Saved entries
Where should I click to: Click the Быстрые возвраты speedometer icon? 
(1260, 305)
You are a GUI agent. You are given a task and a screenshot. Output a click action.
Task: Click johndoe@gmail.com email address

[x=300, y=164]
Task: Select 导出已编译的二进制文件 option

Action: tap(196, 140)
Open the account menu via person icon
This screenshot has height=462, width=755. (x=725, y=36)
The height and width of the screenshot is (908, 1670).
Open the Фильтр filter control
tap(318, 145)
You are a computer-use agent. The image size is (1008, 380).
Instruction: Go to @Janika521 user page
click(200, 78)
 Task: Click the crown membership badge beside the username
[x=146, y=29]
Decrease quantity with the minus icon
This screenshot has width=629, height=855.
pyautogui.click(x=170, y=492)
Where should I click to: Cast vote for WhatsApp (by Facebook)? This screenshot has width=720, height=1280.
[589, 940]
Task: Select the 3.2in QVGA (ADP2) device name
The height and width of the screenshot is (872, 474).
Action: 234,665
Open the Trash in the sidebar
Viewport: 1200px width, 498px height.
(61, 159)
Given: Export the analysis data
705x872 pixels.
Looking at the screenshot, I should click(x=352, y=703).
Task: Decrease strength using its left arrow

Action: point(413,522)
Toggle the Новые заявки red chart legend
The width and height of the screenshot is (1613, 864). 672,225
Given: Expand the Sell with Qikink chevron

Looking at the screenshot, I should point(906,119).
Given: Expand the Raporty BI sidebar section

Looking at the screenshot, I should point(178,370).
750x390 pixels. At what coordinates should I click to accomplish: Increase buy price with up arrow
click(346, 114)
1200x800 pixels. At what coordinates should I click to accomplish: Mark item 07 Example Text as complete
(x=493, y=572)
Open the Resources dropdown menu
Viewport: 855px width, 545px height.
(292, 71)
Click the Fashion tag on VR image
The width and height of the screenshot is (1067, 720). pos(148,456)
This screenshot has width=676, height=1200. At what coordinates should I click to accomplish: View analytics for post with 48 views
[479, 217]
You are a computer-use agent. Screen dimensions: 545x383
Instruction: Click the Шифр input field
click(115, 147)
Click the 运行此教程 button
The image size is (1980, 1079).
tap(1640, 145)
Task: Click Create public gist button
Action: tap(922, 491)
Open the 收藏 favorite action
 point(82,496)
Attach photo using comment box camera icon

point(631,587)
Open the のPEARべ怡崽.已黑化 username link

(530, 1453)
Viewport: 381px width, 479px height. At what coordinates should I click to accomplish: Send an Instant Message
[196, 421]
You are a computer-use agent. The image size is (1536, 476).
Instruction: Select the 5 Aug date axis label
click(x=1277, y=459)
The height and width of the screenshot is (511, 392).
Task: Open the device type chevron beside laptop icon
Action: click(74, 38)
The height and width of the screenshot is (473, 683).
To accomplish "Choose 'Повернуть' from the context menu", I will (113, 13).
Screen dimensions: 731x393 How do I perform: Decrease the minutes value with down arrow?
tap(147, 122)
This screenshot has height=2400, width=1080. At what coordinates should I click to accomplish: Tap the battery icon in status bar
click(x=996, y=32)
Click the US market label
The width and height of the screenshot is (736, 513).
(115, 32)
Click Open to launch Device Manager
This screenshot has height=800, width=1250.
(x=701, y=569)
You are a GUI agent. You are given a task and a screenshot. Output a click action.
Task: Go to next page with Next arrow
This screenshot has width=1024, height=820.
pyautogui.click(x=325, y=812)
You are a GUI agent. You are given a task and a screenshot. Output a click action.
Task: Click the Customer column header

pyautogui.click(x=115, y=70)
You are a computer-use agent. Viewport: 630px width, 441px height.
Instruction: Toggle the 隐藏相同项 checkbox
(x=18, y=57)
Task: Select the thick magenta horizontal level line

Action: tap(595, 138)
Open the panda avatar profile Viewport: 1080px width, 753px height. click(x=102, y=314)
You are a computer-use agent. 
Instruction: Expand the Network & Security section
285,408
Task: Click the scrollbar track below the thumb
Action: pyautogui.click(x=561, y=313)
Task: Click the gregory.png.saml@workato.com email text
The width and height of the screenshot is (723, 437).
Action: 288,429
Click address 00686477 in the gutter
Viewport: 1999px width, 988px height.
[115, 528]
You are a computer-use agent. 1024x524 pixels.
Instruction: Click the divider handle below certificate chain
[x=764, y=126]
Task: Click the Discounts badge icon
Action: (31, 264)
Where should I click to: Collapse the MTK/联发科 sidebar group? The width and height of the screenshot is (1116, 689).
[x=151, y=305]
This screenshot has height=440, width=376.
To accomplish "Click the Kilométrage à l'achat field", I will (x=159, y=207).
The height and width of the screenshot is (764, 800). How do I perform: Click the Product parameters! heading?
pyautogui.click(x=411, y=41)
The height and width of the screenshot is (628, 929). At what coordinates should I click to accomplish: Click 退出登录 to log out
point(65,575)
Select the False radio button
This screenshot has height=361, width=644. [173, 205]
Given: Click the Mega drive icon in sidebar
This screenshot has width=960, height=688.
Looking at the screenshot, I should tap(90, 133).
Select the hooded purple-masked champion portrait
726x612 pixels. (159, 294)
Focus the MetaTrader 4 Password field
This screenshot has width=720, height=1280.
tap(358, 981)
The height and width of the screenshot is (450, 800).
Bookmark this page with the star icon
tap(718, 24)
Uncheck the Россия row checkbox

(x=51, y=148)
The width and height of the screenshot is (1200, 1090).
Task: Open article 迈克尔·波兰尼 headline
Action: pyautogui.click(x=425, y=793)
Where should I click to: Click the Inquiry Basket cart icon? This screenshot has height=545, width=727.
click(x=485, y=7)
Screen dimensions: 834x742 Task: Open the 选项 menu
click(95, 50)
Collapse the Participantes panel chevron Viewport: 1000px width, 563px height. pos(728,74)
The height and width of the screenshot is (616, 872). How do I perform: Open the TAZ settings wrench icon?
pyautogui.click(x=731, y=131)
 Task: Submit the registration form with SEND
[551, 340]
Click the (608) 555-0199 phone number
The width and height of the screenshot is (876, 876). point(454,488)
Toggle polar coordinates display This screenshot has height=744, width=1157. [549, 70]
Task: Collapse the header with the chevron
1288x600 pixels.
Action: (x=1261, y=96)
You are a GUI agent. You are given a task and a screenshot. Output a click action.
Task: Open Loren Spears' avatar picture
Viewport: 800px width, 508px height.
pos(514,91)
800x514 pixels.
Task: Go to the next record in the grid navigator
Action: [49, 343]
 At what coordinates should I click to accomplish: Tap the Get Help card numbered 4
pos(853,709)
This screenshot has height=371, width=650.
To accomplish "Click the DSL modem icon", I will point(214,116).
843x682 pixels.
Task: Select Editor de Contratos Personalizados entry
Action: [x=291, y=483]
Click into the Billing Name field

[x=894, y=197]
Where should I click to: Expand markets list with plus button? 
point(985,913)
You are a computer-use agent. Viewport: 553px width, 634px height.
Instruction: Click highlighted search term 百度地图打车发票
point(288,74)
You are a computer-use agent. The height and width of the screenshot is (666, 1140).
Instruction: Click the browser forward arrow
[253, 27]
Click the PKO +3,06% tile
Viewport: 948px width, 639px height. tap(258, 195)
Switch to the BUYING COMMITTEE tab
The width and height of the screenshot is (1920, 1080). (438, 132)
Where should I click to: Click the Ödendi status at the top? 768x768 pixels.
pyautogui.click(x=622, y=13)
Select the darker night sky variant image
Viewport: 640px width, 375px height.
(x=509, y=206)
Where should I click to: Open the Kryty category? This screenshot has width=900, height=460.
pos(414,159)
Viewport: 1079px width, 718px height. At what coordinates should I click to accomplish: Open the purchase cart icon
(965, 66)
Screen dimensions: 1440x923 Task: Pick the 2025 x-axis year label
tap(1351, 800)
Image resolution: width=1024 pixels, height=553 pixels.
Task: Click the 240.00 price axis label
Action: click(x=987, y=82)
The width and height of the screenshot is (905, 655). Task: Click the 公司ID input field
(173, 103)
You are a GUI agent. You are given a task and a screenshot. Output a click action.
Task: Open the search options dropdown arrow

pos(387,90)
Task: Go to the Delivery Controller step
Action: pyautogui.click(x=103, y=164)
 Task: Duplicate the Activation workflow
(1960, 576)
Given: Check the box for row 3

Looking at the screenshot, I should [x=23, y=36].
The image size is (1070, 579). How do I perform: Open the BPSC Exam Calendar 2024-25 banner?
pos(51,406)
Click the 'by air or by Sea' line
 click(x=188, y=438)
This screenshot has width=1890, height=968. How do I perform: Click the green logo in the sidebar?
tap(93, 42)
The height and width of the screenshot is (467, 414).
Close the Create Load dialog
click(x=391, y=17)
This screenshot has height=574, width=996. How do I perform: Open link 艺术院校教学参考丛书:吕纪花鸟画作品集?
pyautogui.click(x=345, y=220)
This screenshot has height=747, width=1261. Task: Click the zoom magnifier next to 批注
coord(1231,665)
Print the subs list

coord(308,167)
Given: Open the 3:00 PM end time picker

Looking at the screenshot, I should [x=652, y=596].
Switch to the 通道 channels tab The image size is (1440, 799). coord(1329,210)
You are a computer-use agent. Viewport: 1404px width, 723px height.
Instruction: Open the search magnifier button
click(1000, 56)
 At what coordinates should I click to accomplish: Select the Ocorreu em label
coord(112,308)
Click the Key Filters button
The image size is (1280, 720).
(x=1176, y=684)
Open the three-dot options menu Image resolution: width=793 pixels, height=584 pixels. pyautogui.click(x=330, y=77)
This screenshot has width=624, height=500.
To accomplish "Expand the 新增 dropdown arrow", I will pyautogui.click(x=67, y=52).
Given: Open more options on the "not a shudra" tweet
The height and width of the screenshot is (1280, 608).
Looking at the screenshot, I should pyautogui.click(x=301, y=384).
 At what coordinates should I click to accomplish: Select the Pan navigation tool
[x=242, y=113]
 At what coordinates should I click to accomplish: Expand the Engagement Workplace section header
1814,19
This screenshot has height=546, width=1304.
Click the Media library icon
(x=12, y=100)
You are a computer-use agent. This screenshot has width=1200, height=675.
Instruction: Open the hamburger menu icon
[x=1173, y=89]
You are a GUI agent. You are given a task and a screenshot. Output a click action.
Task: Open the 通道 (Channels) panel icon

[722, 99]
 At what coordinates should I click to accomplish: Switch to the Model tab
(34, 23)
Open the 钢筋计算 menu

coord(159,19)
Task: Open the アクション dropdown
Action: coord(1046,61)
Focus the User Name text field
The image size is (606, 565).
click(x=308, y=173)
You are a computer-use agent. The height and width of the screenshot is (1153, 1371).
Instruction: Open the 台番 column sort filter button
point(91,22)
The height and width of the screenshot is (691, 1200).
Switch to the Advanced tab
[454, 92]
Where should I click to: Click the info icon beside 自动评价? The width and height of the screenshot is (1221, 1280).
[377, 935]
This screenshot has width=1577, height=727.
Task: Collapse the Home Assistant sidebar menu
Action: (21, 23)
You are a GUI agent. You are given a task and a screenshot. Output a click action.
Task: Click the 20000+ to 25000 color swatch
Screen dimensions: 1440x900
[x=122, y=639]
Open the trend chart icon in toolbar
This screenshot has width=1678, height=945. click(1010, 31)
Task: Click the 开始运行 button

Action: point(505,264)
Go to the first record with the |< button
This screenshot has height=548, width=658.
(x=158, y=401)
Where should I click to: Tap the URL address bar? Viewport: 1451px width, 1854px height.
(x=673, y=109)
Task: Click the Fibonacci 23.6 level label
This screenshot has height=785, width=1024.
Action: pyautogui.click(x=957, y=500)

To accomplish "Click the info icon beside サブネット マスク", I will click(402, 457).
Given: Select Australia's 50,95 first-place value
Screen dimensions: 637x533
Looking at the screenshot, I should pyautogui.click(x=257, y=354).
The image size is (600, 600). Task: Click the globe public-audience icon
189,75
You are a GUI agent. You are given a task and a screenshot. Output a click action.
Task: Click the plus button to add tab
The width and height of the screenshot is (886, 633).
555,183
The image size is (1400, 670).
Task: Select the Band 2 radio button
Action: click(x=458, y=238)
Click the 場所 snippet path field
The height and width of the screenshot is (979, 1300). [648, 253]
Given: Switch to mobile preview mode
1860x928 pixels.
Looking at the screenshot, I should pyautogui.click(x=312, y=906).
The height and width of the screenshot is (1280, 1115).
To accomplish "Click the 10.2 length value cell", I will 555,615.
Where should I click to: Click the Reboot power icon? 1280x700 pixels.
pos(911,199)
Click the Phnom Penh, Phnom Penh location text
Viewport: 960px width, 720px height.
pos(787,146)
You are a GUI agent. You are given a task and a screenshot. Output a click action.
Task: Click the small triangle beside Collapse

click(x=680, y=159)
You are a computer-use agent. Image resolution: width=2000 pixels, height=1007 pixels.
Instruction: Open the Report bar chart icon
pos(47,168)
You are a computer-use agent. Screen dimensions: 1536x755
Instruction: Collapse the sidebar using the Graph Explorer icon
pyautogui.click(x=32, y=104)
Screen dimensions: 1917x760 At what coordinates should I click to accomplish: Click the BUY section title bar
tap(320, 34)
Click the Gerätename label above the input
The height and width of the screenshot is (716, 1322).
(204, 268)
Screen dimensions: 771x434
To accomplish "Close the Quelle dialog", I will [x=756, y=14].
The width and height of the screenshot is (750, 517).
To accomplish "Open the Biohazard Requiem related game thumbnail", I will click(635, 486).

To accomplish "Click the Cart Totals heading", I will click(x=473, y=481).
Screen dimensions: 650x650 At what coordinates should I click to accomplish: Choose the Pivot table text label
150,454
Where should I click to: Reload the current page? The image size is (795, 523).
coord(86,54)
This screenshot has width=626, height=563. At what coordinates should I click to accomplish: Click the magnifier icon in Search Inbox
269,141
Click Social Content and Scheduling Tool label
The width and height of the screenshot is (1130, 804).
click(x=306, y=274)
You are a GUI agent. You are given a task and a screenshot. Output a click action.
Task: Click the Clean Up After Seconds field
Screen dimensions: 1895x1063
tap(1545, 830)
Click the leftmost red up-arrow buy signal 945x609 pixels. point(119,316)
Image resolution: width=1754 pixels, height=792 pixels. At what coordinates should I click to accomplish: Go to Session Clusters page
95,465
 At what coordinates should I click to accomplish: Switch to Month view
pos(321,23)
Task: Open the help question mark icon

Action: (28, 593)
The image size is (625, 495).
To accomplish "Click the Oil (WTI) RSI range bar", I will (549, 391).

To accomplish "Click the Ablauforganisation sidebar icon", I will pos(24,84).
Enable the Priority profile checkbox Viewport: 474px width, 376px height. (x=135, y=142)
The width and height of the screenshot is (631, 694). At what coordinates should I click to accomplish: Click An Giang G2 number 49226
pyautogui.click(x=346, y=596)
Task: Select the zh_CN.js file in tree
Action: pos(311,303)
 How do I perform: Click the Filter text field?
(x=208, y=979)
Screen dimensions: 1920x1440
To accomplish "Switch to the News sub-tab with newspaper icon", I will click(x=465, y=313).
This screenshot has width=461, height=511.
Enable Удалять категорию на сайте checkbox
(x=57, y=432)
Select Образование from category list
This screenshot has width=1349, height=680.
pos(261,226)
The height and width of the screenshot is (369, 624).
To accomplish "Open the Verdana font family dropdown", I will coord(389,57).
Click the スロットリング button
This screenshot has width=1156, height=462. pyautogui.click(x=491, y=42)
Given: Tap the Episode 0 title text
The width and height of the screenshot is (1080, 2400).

**Task:**
For each line above that contains the word "avatar", give the line as it is written.

**Exercise solution:**
Open the panda avatar profile Viewport: 1080px width, 753px height. click(x=102, y=314)
Task: Open Loren Spears' avatar picture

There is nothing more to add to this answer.